A well-architected modern app running on AWS can experience four types of errors during mission-critical scale-out events leading to an outage or application incident. These include:
Service Availability errors, where a particular AWS service (For example, EC2) may be unavailable.
Throttling errors, where AWS rate-limits API traffic from the customer’s application for a given service and API. (For example, PutItem requests for AWS DynamoDB.)
Account Quota errors, where a customer may saturate account limits for a particular service and resource. (For example, exceeding the 100 buckets per account limit of AWS S3.)

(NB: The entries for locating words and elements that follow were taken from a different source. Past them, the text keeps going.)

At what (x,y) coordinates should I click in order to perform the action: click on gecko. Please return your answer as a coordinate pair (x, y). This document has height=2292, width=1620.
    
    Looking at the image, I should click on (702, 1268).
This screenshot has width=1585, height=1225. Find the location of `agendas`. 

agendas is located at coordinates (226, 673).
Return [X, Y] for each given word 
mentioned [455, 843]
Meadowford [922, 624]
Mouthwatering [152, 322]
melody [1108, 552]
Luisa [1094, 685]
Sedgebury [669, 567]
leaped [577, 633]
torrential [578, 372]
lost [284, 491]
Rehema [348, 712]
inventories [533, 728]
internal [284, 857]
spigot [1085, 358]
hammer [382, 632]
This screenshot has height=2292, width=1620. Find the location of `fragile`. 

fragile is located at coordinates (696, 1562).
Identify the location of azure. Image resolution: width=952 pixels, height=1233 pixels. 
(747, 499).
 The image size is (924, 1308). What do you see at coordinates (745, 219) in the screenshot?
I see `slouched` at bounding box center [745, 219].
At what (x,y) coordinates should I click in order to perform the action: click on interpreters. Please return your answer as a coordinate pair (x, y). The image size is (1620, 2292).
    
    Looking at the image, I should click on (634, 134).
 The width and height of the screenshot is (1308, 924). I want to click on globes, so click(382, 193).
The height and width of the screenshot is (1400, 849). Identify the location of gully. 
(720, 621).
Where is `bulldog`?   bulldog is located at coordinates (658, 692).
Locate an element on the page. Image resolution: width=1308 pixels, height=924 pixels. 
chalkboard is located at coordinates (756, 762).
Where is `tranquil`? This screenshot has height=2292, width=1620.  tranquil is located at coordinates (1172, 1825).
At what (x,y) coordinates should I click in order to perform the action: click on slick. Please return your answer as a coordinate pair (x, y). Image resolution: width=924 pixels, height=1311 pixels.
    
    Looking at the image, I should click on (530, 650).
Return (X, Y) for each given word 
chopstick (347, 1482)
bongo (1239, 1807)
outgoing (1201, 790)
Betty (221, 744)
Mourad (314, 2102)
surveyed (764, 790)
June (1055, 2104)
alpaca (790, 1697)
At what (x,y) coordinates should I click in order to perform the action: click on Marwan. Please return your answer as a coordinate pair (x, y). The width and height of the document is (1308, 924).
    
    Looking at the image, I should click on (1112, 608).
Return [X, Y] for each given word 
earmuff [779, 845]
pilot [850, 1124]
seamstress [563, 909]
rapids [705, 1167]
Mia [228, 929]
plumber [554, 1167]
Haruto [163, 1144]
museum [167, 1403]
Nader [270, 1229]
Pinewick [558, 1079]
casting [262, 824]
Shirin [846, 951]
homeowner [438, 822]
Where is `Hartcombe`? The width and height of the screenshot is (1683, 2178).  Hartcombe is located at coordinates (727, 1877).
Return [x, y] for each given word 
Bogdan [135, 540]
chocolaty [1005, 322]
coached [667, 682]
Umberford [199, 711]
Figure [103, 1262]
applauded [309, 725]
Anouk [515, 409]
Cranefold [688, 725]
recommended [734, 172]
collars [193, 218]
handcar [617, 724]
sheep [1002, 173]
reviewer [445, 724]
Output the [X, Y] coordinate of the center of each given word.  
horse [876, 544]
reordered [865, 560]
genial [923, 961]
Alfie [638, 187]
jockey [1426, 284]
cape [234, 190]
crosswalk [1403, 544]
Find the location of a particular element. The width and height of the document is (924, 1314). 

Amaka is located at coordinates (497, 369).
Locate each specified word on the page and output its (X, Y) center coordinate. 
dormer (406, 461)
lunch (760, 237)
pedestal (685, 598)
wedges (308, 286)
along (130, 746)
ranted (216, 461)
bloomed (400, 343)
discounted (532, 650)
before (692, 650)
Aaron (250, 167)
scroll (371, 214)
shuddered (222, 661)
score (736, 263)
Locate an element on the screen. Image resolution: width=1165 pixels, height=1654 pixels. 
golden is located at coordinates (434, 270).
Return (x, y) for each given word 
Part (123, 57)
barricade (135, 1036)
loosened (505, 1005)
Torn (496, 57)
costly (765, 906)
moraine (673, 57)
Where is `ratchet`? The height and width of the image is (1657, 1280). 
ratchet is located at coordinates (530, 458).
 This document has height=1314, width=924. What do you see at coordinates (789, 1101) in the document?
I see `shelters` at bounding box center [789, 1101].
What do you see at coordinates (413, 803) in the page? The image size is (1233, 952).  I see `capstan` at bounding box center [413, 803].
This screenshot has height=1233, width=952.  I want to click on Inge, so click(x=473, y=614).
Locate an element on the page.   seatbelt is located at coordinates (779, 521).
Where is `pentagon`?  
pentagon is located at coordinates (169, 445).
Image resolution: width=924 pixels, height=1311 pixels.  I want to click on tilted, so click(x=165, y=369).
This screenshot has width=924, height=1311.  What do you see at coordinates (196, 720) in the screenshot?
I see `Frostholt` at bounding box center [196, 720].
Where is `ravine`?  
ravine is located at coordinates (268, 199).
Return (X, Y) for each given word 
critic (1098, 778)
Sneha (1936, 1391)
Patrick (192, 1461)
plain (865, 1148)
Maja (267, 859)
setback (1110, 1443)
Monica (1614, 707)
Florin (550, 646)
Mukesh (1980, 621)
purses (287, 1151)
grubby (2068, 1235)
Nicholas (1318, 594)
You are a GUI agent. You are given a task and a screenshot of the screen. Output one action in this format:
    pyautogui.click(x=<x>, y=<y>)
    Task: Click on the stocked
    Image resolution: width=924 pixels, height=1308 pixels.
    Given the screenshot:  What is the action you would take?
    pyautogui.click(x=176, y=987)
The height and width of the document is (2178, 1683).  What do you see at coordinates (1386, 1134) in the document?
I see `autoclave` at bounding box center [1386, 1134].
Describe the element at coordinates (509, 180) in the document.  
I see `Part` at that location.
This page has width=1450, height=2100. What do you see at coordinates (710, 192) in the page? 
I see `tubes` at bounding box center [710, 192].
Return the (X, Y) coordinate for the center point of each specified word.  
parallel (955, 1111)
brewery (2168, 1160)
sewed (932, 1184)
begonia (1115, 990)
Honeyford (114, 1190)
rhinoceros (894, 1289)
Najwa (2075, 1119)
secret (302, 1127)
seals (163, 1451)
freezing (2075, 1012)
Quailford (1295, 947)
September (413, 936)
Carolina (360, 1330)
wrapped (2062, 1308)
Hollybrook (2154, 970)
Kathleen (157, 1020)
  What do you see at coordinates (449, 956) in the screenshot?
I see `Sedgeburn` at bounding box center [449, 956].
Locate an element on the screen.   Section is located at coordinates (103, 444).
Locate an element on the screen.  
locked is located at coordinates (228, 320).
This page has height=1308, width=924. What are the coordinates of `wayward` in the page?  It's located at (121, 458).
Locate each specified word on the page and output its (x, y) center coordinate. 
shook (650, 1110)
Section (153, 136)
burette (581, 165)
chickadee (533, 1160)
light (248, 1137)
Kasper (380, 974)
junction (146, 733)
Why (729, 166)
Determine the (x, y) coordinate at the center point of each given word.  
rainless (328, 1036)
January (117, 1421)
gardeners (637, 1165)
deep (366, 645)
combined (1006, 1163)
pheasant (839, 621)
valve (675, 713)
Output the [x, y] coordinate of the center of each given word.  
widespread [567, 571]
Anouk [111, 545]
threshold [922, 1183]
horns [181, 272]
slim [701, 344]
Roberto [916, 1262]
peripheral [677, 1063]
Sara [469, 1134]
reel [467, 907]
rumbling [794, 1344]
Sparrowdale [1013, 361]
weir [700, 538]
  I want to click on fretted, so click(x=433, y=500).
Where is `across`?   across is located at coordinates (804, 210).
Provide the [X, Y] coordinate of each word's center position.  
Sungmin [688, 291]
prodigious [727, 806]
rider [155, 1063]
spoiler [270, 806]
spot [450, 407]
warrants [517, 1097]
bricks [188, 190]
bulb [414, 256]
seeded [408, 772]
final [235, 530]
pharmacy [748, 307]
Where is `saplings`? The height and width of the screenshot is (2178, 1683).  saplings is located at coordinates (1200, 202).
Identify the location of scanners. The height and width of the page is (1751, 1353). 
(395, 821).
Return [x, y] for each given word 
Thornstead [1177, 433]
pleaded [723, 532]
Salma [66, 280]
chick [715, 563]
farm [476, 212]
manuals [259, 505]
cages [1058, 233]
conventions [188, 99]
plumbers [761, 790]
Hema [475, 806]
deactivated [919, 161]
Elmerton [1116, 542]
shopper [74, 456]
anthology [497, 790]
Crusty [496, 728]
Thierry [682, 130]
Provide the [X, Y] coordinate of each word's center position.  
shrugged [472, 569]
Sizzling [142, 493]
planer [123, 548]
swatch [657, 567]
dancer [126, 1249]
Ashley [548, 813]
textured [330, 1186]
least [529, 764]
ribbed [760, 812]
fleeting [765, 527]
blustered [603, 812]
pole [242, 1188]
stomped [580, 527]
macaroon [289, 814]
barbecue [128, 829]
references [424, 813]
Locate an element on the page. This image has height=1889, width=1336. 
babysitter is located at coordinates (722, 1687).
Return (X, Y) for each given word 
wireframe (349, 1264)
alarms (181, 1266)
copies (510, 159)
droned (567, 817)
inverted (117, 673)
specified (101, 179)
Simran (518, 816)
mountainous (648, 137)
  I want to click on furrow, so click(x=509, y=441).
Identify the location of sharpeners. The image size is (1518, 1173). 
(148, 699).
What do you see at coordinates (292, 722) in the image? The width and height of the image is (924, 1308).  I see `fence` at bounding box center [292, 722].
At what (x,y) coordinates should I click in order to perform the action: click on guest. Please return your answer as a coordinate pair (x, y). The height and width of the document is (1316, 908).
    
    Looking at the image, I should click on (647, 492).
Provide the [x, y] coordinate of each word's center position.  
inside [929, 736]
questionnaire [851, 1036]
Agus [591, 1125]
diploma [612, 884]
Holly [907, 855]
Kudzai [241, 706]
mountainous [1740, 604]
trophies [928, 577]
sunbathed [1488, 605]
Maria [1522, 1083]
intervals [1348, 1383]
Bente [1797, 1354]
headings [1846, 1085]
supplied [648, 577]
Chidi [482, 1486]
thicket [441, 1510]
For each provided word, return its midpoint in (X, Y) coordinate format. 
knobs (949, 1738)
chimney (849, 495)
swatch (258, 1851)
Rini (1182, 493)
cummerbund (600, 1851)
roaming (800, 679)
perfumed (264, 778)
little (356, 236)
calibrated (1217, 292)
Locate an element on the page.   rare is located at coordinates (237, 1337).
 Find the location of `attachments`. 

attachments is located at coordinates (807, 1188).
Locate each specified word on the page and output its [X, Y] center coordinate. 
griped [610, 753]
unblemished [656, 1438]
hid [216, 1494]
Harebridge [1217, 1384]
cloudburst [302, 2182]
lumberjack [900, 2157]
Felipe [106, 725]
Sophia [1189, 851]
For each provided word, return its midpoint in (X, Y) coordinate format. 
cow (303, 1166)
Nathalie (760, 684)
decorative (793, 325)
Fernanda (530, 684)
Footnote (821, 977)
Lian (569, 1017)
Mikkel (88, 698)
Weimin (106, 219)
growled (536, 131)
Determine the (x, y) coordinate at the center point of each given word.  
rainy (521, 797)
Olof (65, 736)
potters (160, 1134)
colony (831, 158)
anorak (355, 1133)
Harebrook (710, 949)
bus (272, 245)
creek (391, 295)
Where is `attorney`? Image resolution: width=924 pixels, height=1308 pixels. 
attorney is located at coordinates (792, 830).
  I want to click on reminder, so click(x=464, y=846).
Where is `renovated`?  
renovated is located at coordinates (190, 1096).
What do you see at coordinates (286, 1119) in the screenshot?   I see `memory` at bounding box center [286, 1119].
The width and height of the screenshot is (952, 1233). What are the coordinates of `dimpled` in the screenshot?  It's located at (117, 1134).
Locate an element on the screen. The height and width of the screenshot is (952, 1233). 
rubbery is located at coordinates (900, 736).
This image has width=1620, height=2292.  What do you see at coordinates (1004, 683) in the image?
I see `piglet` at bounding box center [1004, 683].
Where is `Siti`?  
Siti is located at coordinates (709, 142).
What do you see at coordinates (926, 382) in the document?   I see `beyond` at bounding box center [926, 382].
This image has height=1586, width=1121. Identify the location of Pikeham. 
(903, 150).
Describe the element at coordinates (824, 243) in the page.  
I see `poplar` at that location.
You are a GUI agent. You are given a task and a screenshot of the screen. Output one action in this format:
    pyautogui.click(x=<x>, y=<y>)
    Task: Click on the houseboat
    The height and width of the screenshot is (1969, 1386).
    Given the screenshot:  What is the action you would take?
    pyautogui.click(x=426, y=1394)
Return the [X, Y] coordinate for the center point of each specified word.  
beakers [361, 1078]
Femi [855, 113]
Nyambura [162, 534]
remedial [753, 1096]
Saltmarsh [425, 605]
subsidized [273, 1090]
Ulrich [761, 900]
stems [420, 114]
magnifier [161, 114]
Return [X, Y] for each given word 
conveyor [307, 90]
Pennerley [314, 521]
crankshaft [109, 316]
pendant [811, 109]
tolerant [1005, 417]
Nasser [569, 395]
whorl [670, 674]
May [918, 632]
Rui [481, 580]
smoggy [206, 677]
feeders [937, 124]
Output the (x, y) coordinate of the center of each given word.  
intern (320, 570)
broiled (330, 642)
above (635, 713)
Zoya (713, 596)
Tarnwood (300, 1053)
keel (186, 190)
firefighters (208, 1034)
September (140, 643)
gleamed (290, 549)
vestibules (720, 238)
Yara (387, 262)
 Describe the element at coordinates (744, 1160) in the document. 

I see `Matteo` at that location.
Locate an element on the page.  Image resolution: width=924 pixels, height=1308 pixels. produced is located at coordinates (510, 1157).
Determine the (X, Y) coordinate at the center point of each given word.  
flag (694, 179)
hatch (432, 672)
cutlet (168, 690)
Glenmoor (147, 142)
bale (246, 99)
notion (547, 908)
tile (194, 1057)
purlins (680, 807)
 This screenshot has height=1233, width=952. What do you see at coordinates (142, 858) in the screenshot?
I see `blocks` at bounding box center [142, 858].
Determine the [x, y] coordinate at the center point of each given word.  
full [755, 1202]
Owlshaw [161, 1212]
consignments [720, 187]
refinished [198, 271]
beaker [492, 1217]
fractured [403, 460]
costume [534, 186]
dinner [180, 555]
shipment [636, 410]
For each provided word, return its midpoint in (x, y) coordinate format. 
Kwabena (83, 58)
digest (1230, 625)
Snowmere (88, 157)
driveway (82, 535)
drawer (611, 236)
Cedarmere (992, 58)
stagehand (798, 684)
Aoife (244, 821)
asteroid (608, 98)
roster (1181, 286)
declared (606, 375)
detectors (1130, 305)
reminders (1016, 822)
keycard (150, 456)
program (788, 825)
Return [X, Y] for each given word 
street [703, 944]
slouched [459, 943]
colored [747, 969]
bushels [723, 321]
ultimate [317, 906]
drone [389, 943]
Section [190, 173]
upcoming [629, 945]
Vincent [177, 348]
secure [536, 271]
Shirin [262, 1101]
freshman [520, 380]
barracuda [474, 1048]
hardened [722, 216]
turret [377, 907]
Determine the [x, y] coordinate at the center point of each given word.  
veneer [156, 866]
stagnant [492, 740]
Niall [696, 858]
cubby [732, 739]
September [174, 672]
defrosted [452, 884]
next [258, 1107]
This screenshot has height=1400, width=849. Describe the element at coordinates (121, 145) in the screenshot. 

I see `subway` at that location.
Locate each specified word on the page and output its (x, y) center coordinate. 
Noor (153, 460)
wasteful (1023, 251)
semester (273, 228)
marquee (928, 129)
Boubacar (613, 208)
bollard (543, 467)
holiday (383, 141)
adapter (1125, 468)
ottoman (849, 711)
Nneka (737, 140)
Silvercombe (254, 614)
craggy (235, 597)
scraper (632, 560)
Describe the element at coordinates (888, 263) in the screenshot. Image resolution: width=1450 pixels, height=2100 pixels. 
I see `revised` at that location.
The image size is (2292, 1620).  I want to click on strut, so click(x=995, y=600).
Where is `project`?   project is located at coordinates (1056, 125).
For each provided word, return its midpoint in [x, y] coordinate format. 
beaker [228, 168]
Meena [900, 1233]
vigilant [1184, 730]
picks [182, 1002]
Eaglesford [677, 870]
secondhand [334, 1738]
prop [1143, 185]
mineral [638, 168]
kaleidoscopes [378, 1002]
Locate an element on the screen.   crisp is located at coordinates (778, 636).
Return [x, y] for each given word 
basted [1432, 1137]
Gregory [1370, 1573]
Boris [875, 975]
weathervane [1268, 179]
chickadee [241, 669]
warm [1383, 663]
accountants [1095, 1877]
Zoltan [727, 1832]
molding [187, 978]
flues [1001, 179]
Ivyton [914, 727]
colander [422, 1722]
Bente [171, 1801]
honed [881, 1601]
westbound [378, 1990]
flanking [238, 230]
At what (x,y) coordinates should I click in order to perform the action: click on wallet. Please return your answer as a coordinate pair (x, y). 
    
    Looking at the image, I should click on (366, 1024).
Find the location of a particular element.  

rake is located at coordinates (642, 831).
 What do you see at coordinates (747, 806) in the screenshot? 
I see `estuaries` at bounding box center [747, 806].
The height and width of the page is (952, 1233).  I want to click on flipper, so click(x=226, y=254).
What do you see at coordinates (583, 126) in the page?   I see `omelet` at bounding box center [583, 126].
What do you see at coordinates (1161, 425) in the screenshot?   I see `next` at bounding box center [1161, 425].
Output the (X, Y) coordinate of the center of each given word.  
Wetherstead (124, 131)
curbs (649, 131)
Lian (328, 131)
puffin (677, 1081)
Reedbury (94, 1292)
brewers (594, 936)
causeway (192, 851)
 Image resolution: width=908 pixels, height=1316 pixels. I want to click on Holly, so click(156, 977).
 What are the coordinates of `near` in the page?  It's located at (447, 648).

Insufficient capacity/out-of-stock errors where AWS is unable to provide resources of a particular size in a given region, such as EC2 m4.xlarge instances in us-west-1.
By comparing a given customer’s AWS error rate against other customers by AWS region, service, API, AWS account, and instance types, Global Intelligence for AWS CloudTrail DevOps, helps identify if such errors might be the probable cause of an incident.
In addition, the app provides configuration guidance for key AWS services based on settings common among other customers.
- Configuration guidance includes memory and concurrency settings for AWS Lambda, provisioned IOPS for DynamoDB, and min/max sizes of EC2 Auto Scaling groups.
- For throttling-related root causes for some services like AWS Lambda and AWS DynamoDB, such guidance can help users right-size their apps based on common configuration settings.
- An action plan helps users focus their attention on specific microservices in particular AWS accounts that might be experiencing errors.
Global Intelligence for CloudTrail DevOps App uses AWS CloudTrail logs.